Govt opens bidding for onshore oil and gas licenses

Tuesday 29 July 2014

Limited companies in the UK oil and gas sector are set to see demand for their services rise further, as the government moves to grant more fracking licenses.

Ministers have opened the bidding process for businesses wanting to secure a license to seek out onshore oil and gas.

Details are now available on how to apply to take the first step for starting drilling. However, a license does not equate to an absolute agreement and any further drilling applications will require planning permission, permits from the Environment Agency and sign-off from the Health and Safety Executive.

Business and energy minister Matthew Hancock said: "Unlocking shale gas in Britain has the potential to provide us with greater energy security, jobs and growth. We must act carefully, minimising risks, to explore how much of our large resource can be recovered to give the UK a new home-grown source of energy. As one of the cleanest fossil fuels, shale gas can be a key part of the UK’s answer to climate change and a bridge to a much greener future."

In addition to opening up the licensing bidding process, communities minister Lord Ahmad of Wimbledon sought to clarify the government's approach to unconventional hydrocarbons.

This was done in the form of additional planning guidance for areas of outstanding natural beauty, world heritage sites, national parks and the broads.

Lord Ahmad claims this will help to protect Britain's environment and ensure operational best practices are followed.

"Ultimately, done right, speeding up shale will mean more jobs and opportunities for people and help ensure long-term economic and energy security for our country," Mr Hancock said.

In order to ensure businesses are following the rules relating to unconventional hydrocarbons, communities secretary Eric Pickles will be giving consideration to recovering planning appeals arising from these types of developments for the next 12 months and potentially beyond.

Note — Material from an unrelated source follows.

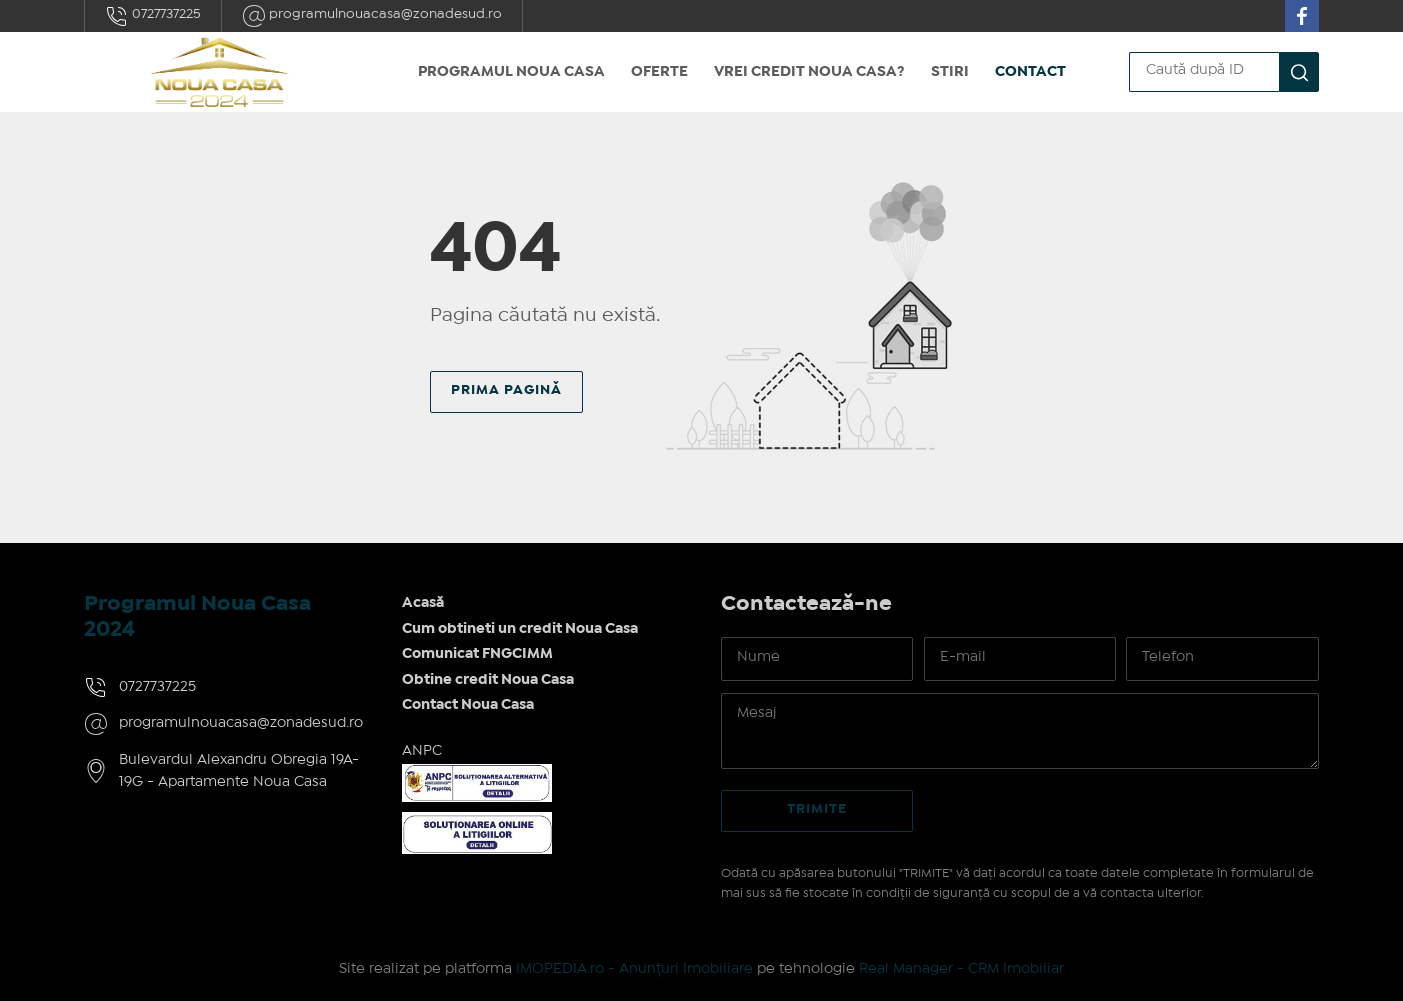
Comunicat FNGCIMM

Lord Ahmad commented: "Effective exploration and testing of the UK’s unconventional gas resources is key to understanding the potential for this industry – so the government is creating the right framework to accelerate unconventional oil and gas development in a responsible and sustainable way."

The Department of Energy and Climate Change will also require statements of Environmental Awareness to be submitted with licensing applications to the areas identified by Lord Ahmed. This is in order to demonstrate that the company understands the environmental sensitivities relevant to the area proposed.

The increase in fracking is sure to drum up demand for contractors in the oil and gas sector.

However, the market is incredibly competitive, with international hotspots such as Houston attracting many limited companies overseas.

Consequently, organisations embarking on fracking activities in the UK will need to ensure they can source the talent they need.

Businesses will also need to be aware of public backlash, as there is fierce opposition to increasing fracking in Britain. Critics say the new proposals give Eric Pickles the power to overrule local authorities to allow fracking in beauty spots.